Our in-house polyglot, on language fluency

Two people talking

Our in-house polyglot, on language fluency


Hola, queridos estudiantes.


After a long absence, your beloved teacher Octavi is back. Since the last couple of blog articles covered how to achieve fluency and what fluency really means for everyone, I would like to share what it means to me.

As many of you already know, I speak 7 languages. However, that doesn’t mean that I speak them all perfectly, of course. I speak 2 languages at a native level, Spanish and Catalan, and even in those two languages I have some doubts every now and then. I think that is pretty normal, though. In my opinion, English is the language I speak better after those two. Let me tell you that I make mistakes and forget words all the time, and I speak English every day! I started learning it when i was 8 and even now, 30 years later, I keep making mistakes of all kind. Does that mean I am not fluent in English? I wouldn’t say so, because to me fluency is not being perfect, but rather communicating effectively with others while being more or less accurate. In French and Italian I have no big problems either, but not using those languages in my everyday life makes it harder to get to a very advanced level. I am happy with where I am with my French and my Italian, and I know I will only be able to keep them at a certain level, but I still think that I am fluent thanks to the fact that both languages are similar to Spanish and I don’t need to practice them as much as my last two languages, Korean and Japanese. Obviously, Korean and Japanese are so much different from Spanish that just in order to speak them at an intermediate level you need to practice them almost everyday, and that’s what I do. I practice Korean and Japanese everyday, and even then my level is not as high as in any of the other languages I speak. Nonetheless, for a Westerner, I consider I speak Korean and Japanese at a pretty high level.

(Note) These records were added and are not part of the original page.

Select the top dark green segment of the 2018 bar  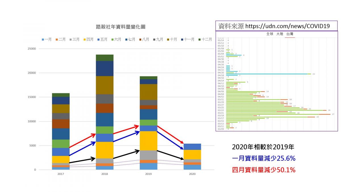click(x=105, y=58)
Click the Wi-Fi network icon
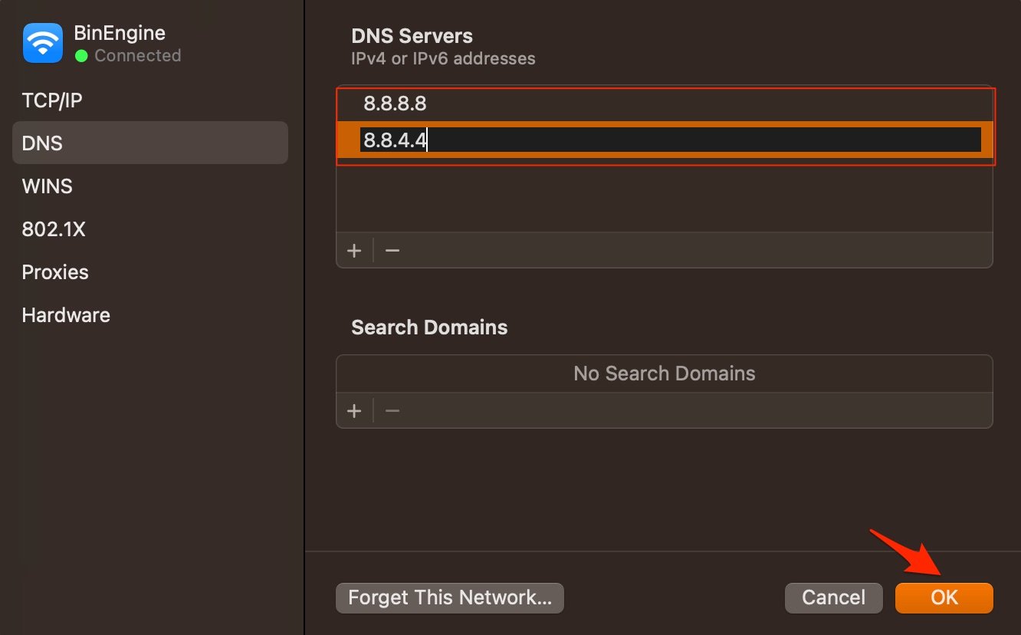Image resolution: width=1021 pixels, height=635 pixels. (x=42, y=42)
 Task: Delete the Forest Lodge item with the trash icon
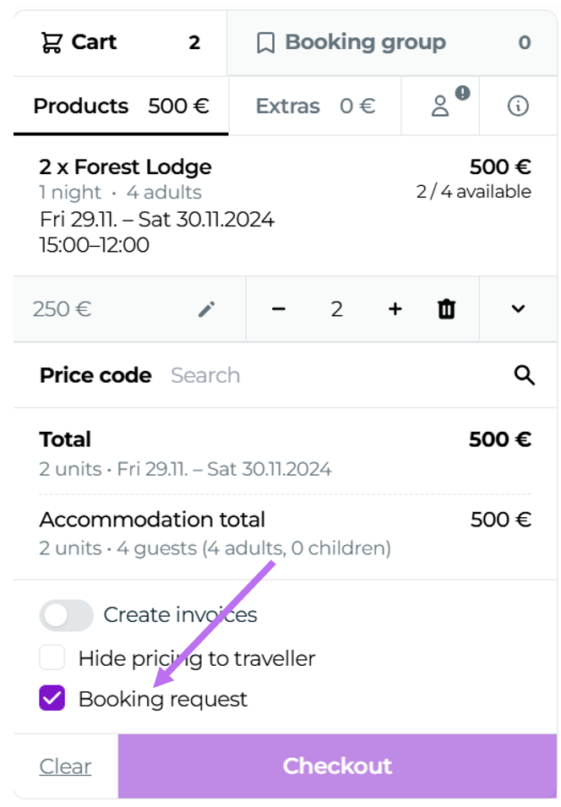pos(446,309)
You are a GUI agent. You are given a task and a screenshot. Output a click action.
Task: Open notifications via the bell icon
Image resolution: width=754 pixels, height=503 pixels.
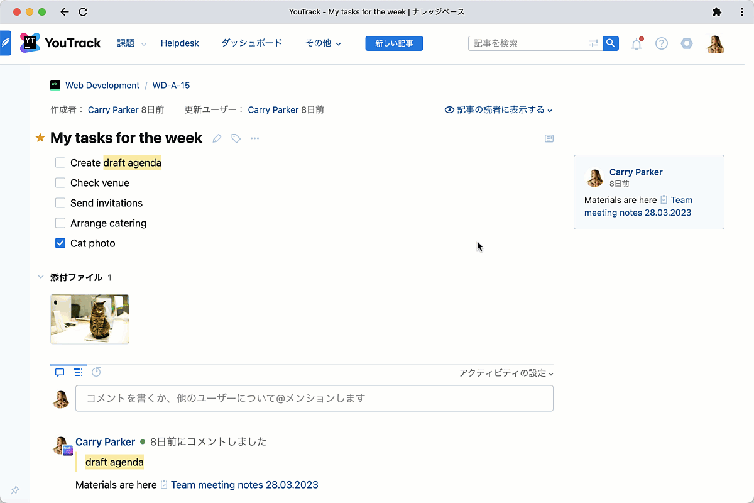[636, 43]
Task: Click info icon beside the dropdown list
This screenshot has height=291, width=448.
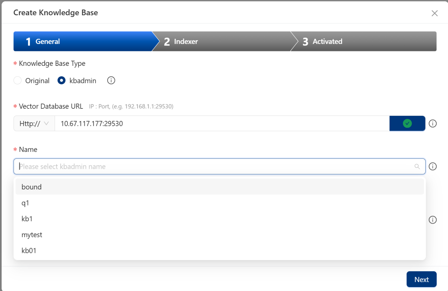Action: coord(433,220)
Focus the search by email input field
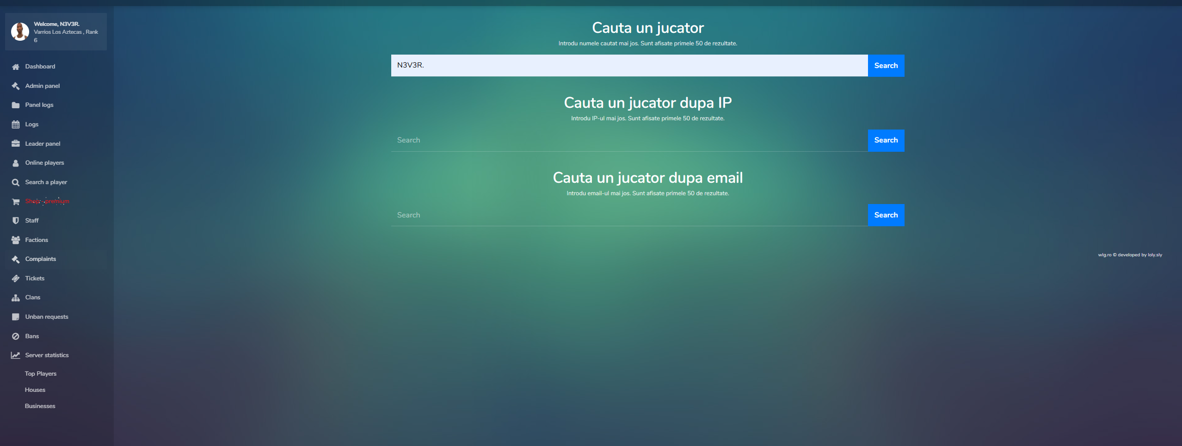Image resolution: width=1182 pixels, height=446 pixels. click(629, 215)
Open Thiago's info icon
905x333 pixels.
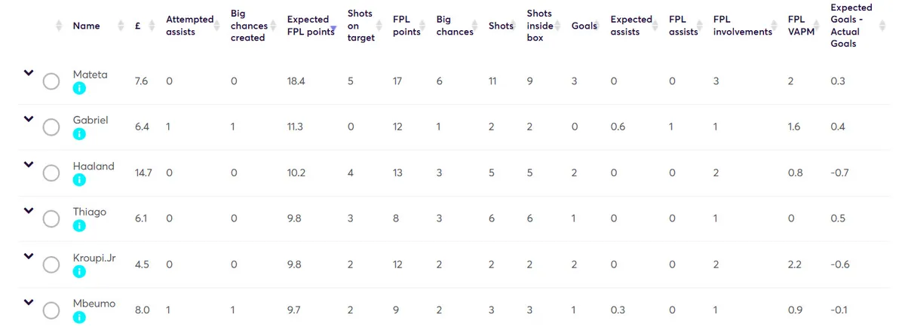coord(80,226)
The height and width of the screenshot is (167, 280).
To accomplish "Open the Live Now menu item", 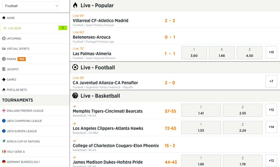I will coord(14,28).
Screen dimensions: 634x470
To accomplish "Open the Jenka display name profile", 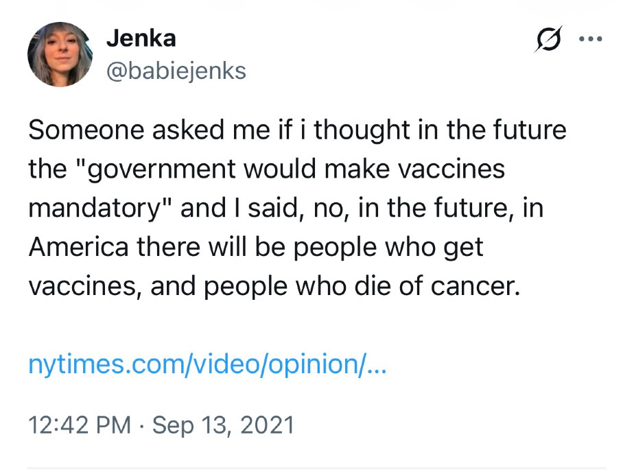I will click(141, 38).
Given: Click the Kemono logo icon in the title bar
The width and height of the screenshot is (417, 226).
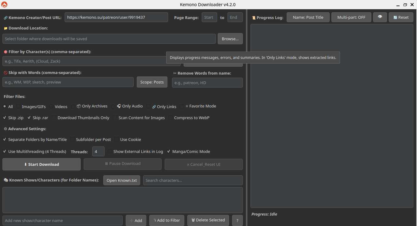Looking at the screenshot, I should (4, 4).
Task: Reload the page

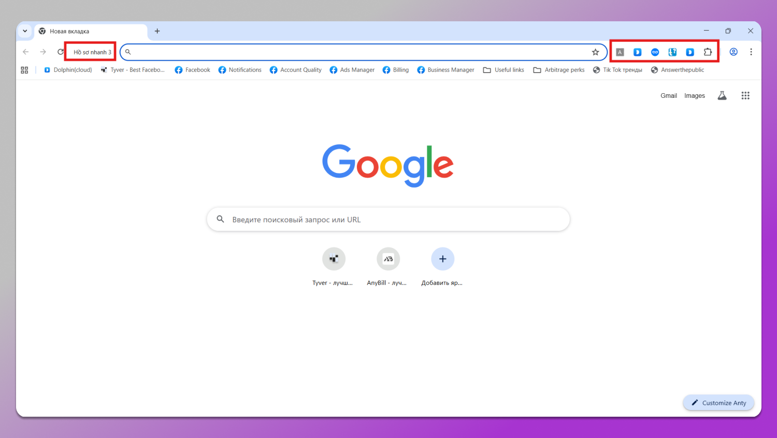Action: click(61, 52)
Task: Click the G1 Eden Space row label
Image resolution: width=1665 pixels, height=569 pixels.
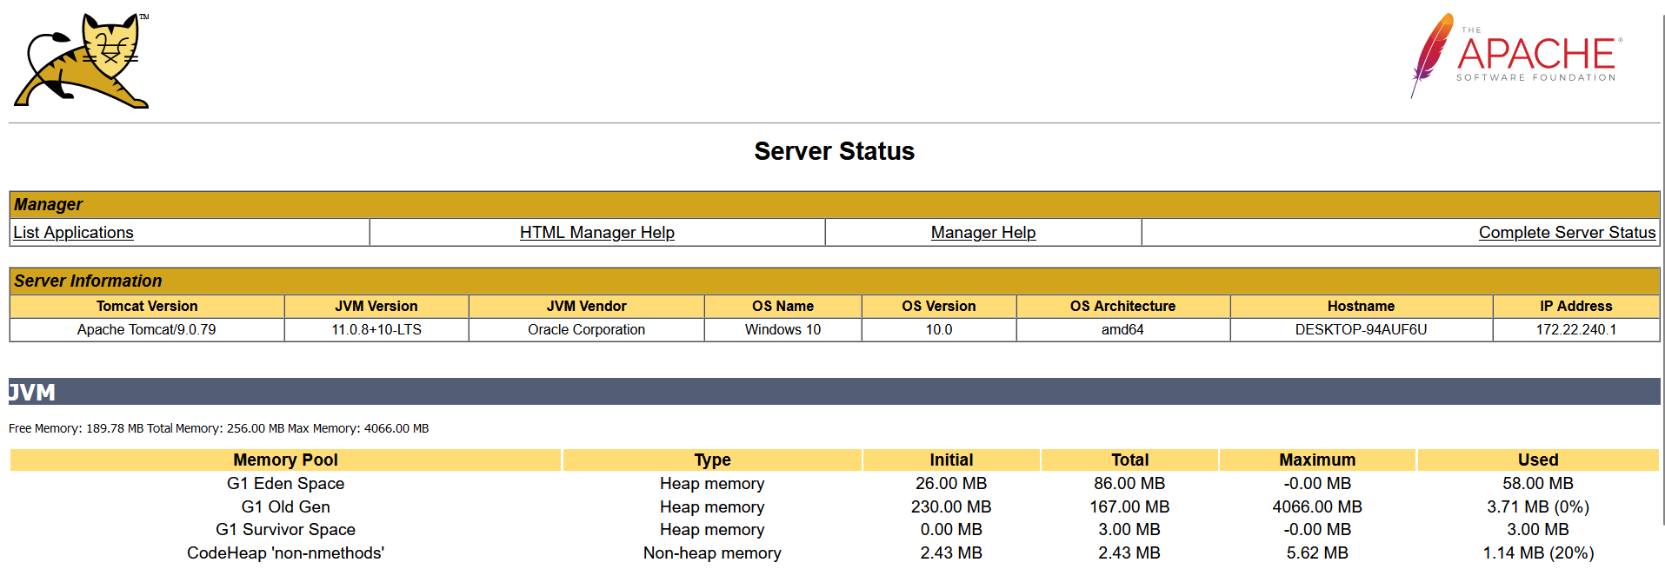Action: (x=285, y=483)
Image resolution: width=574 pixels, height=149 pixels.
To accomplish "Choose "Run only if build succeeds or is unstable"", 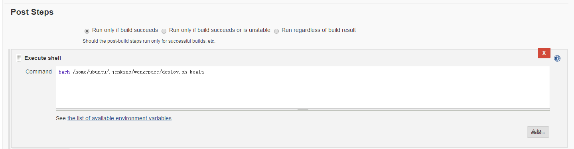I will click(164, 31).
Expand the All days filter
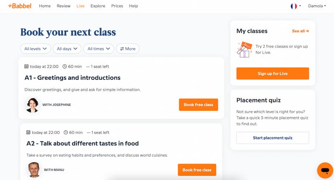This screenshot has height=180, width=334. click(67, 49)
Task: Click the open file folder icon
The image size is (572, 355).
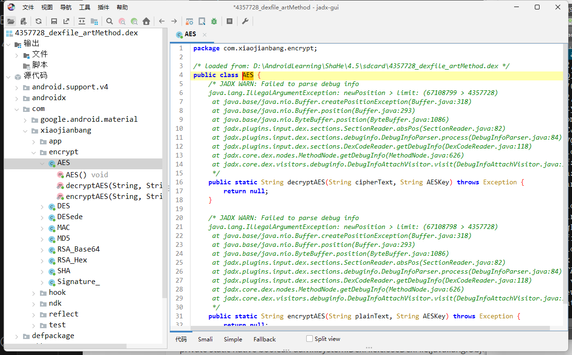Action: click(x=10, y=21)
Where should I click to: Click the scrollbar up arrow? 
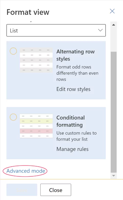click(x=114, y=25)
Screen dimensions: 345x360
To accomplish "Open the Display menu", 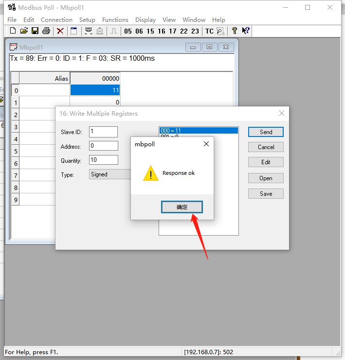I will [145, 20].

So what is it to be fluent? As you can see, the first thing to be considered is the language in question. Secondly, we have to think about what it means to ourselves. For some people, just being able to have simple conversations is going to be enough, while for other people being fluent will mean to be able not only to have conversations, but also to talk about any kind of topic, in any context or level (it’s not the same to talk in Spanish with a friend about your week and to give a speech about Biology in Spanish). Once you get to a certain level, being fluent really depends on what you want to achieve and how satisfied you are with your progress.

In any case, most of us need at least a couple of years to reach fluency. Mi advice is: don’t be too obsessed with getting to a certain level; enjoy the journey!